Incoming connections were slightly more difficult. Initially, I just gave my primary web server (running Apache) a private v4 address, and forwarded all incoming v4 80/443 traffic to it, and also unfirewalled 80/443 on every individual v6 web server. For v6 traffic, I added AAAA records, and connections went directly to the web servers. For v4, I used my old design, with the web server acting as a reverse proxy for various internal servers.

However, this approach seemed rather cumbersome - SSL was being terminated twice for v4 connections (on the proxy and the web server), meaning I needed to maintain two SSL certificates for each service. I use Let's Encrypt for this, so was able to use plain HTTP verification on the backend web server, but DNS verification on the reverse proxy. This worked, but the entire system felt a bit clunky - it meant that compromising this single web server would allow inspection of all traffic, and modification of any DNS records.

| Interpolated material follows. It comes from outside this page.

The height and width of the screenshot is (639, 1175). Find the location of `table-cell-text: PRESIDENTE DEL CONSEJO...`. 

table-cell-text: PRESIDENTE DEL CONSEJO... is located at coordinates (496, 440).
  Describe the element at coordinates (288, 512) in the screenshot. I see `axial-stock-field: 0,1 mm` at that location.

After watching some excellent presentations online by Mythic Beasts, I changed this approach to using a proxy that passes through SSL traffic directly to the backend server, based on the SNI hostname - I'm using sniproxy for this. This makes hosting on v6 only servers very easy, and I can do plain HTTP validation directly on the backend server. In fact, the web server hosting this site does not have a v4 address!

This also means that other services using SSL (eg my IRC bouncer) can also be passed directly through the proxy, and function fine from v4 connections, despite the backend server being single stack v6. Sniproxy is also able to forward raw TCP connections, meaning I can use this same system for forwarding other non-SSL protocols such as SSH to v6-only hosts.